The National Alfalfa and Forage Alliance (NAFA) and seven other ag groups showed support for Roundup Ready alfalfa by filing a joint friend-of-the-court brief to the U.S. Supreme Court this week.

The Supreme Court will consider whether, in 2007, a lower federal court acted hastily and incorrectly by banning the sale of biotech alfalfa, despite extensive scientific evidence documenting the safety of the crop, according to a press release put out by the American Farm Bureau Federation (AFBF).

“This is an important case because it will be the first time the high court has weighed in on the risks of genetically engineered crops,” the press release continues. Of the more than 10,000 cases appealed to the Supreme Court each year, only about 1% is accepted for review on the merits and oral arguments. The case is set for oral argument on April 27. A decision is expected from the court by June.
Organizations joining NAFA and AFBF in support of the petitioners in the Monsanto Co. v. Geertson Seed Farms lawsuit are the Biotechnology Industry Organization, American Seed Trade Association, American Soybean Association, National Association of Wheat Growers, National Cotton Council and National Potato Council.

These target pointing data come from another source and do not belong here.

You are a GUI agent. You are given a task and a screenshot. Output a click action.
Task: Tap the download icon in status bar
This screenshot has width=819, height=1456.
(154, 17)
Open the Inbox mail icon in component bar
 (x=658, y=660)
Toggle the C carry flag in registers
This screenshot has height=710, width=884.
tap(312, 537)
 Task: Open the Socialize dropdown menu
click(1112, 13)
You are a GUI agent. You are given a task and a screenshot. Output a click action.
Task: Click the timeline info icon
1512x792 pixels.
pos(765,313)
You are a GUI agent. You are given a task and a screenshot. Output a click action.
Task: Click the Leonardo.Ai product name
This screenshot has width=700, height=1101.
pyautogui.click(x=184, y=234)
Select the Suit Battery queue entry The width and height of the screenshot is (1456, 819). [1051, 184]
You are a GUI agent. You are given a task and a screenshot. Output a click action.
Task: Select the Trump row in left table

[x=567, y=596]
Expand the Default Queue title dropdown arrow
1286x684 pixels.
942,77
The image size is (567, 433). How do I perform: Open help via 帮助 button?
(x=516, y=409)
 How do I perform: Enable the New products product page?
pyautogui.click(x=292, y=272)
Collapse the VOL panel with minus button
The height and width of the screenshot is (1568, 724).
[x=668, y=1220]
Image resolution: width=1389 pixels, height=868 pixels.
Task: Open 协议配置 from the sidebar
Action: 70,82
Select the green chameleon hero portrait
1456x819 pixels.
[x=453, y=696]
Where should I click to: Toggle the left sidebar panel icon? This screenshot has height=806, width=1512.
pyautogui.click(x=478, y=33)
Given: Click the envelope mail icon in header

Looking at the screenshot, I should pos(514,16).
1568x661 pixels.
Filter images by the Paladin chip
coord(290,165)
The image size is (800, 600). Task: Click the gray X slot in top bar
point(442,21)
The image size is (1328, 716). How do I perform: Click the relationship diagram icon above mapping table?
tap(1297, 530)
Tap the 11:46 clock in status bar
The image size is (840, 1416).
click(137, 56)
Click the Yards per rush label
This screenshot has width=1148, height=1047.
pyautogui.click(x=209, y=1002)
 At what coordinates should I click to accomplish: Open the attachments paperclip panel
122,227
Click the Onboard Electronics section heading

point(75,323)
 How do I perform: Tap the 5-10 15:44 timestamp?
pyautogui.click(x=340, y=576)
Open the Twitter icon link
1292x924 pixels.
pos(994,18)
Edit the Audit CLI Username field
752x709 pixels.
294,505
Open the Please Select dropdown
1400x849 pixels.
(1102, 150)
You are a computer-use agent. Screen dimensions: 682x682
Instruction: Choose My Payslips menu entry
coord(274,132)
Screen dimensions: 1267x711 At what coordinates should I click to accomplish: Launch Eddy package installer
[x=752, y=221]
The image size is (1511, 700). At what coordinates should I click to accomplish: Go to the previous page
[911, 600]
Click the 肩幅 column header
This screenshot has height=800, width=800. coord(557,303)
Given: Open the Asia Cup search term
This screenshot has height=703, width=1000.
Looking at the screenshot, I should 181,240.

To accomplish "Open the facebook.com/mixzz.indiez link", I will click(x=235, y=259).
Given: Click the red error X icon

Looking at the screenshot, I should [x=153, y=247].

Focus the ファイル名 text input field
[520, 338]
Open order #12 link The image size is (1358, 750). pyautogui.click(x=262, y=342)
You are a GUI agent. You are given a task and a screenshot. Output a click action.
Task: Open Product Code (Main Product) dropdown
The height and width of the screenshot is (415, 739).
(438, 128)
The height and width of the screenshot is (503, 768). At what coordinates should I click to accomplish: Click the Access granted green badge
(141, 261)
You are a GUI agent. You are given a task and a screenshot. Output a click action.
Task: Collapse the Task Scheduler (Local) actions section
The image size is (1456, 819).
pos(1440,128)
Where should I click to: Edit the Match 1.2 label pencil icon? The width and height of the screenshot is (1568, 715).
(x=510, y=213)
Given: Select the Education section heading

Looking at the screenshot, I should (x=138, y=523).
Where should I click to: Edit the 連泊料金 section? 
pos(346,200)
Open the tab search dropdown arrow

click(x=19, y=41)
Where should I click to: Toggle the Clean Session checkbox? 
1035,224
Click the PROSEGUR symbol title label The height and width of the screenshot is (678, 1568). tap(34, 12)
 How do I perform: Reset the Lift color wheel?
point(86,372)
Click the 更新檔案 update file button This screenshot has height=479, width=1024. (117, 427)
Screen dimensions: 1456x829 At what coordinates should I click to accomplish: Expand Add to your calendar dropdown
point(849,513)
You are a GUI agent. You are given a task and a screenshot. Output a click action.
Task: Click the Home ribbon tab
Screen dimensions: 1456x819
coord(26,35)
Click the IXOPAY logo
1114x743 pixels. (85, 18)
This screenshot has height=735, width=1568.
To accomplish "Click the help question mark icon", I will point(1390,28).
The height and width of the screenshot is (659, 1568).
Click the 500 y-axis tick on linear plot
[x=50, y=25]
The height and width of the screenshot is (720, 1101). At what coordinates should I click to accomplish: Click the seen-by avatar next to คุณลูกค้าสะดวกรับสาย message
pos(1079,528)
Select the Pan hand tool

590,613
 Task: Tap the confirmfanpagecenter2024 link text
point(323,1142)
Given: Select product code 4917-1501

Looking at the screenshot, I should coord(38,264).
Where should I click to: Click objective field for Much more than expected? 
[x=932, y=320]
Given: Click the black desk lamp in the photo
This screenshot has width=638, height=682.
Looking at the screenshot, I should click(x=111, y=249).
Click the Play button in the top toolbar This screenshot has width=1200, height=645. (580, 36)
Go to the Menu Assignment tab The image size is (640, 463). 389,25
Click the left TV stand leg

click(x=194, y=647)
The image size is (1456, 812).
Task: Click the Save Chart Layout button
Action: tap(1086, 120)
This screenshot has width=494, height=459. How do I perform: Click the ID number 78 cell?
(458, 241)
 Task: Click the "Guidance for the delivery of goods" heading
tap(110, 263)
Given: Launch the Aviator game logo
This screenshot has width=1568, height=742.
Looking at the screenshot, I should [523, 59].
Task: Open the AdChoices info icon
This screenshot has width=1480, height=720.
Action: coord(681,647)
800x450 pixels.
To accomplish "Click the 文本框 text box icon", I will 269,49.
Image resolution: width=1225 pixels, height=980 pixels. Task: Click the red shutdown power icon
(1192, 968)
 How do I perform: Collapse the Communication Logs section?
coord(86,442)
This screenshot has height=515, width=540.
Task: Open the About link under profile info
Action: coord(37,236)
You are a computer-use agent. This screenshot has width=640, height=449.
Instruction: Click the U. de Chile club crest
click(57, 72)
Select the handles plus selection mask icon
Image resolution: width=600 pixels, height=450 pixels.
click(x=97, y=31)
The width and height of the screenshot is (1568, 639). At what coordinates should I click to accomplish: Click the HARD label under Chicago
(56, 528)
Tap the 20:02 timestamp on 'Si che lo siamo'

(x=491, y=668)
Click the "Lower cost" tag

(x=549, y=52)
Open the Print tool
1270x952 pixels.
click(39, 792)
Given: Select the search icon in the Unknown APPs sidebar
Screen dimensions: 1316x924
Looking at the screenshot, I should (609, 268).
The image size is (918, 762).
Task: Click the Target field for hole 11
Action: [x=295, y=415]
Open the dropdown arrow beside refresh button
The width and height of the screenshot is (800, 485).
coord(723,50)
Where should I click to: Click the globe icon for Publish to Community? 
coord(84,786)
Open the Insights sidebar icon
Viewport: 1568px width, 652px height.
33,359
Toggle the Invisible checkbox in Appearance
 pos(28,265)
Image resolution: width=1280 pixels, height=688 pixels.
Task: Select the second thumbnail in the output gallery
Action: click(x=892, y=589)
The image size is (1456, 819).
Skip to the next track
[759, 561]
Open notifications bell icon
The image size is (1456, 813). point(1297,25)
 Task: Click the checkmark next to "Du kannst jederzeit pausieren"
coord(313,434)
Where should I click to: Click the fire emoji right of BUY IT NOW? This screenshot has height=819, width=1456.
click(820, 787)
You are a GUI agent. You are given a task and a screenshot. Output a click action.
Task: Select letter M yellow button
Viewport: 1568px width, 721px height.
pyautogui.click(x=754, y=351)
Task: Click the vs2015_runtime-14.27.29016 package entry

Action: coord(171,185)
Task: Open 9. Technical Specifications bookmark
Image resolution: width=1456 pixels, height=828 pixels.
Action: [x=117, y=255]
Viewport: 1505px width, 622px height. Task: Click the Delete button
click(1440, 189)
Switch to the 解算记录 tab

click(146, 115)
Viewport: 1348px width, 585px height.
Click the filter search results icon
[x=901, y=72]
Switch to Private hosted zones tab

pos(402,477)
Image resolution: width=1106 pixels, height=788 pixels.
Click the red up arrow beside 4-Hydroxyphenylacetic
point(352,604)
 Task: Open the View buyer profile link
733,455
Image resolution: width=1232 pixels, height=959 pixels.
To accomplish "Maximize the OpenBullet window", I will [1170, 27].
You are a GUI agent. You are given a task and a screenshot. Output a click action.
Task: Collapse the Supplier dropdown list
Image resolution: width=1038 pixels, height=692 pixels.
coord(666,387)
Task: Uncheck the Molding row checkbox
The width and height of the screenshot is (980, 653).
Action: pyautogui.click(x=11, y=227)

The groups urge that the lower court decision to approve an injunction without adequately hearing key evidence must be reversed “to protect the farmers who choose to grow genetically engineered crops, as well as the public benefits that agricultural biotechnology brings to producers and consumers around the world.”

In the 2007 court case, environmental groups and individual organic alfalfa farmers sued USDA, claiming that its decision to deregulate glyphosate-tolerant Roundup Ready alfalfa in 2005 violated the National Environmental Policy Act. USDA was ordered to implement an environmental impact statement (EIS) on the transgenic crop, which was pulled from the market.

The lower court injunction was made without the court conducting a thorough review of evidence that precluded a finding of irreparable harm, according to the brief. The brief also states that the lower court failed to consider the public benefits of ag biotechnology, already adopted widely in the U.S. for a number of key crops, such as corn, soybeans, cotton, sugar beets and papaya.

At this time, a 1,400-page draft EIS, again recommending that Roundup Ready alfalfa be deregulated, has just finished its public review period. A final statement is in the works.